Tuttavia Sergio Maldonado, fratello di Santiago, continua a rimanere molto scettico sulle possibilità che la coppia Noceti-Bullrich paghi davvero per i fatti del 1° agosto 2017. “Anche quando è stata indagata Patricia Bullrich poi non è accaduto nulla”, ha dichiarato in più di una circostanza.

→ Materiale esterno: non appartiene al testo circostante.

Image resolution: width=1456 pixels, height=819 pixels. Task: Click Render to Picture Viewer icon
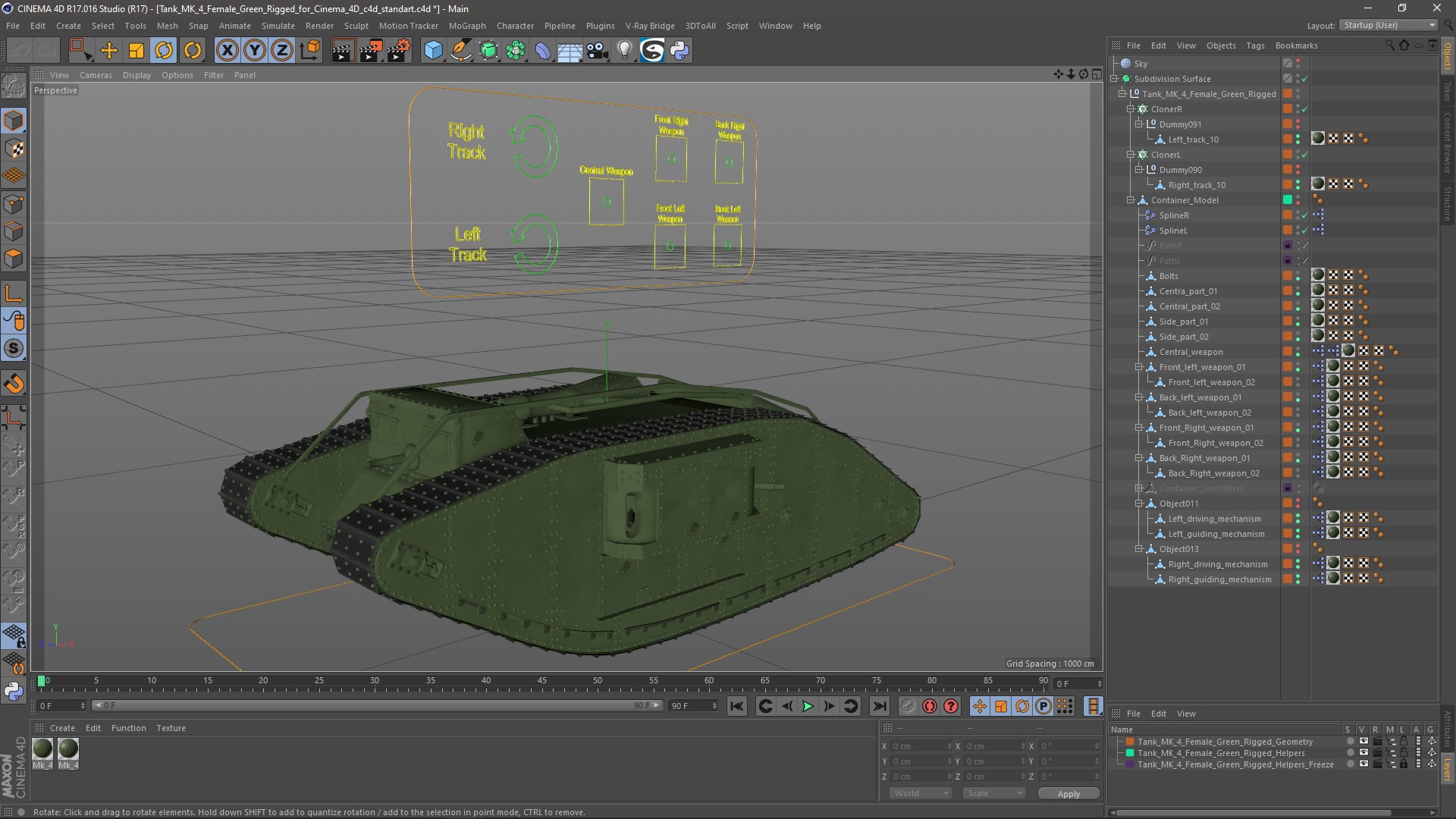click(x=371, y=51)
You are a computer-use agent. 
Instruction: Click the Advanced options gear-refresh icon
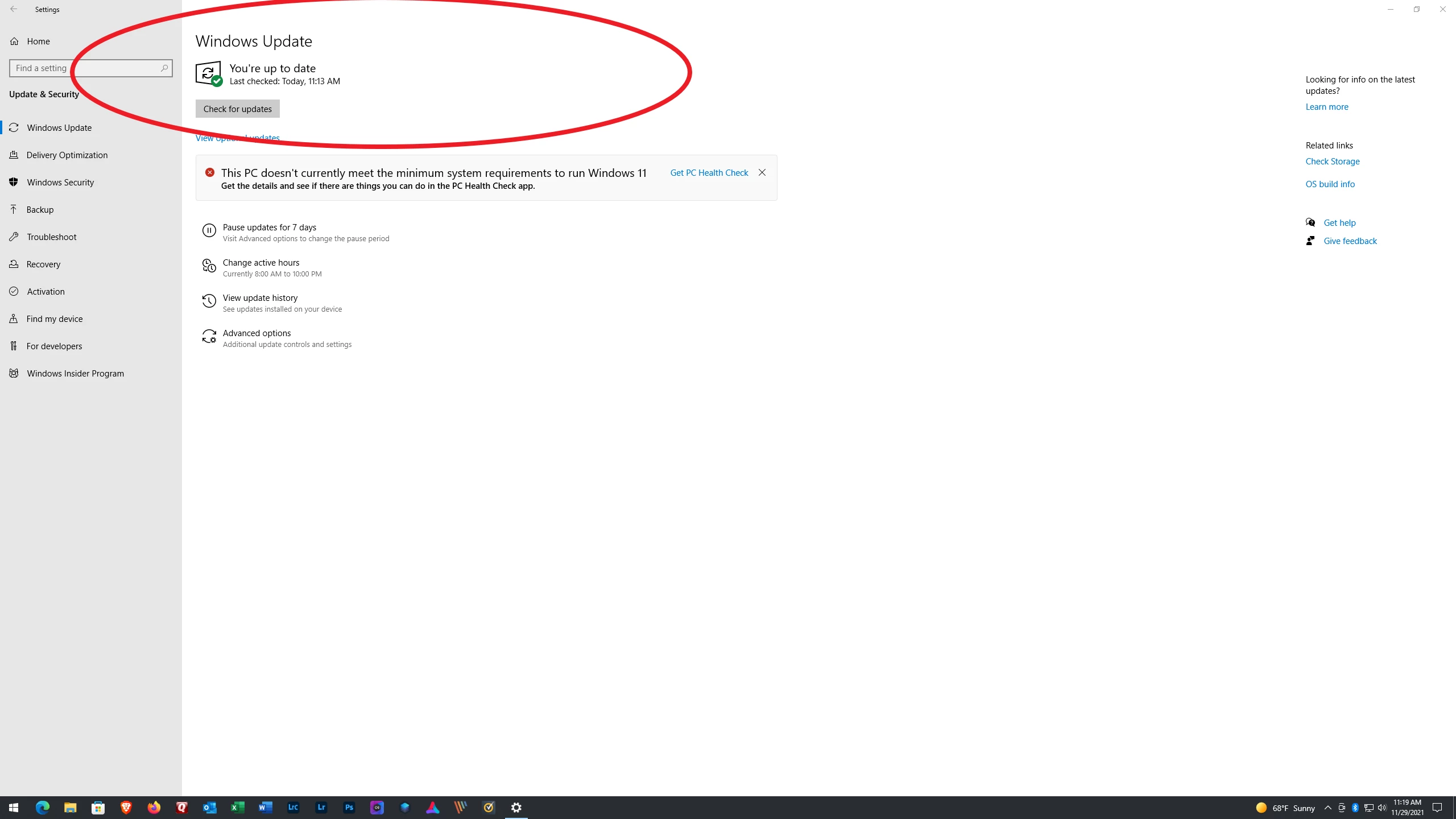[209, 337]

Per molto tempo l’allora ministra Bullrich cercò di difendersi dichiarando di non saper niente del caso Maldonado, come facevano i militari con i familiari dei desaparecidos che chiedevano notizie dei loro parenti a seguito del colpo di stato del 24 marzo 1976. La stessa Patricia Bullrich, all’epoca dei fatti, accusò addirittura i mapuche di non voler collaborare. “I dreadlocks non sono un’arma, una barba non rappresenta una munizione e mio fratello non è un terrorista”, ha sostenuto più volte il fratello di Santiago Maldonado, ricordando che la sua unica “colpa” era stata quella di sostenere le battaglie delle comunità mapuche.
Tuttavia, solo pochi giorni fa, l’inchiesta si è bloccata di nuovo. La famiglia di Santiago ha chiesto di indagare per sparizione forzata, ma è arrivato il no dalla Cassazione.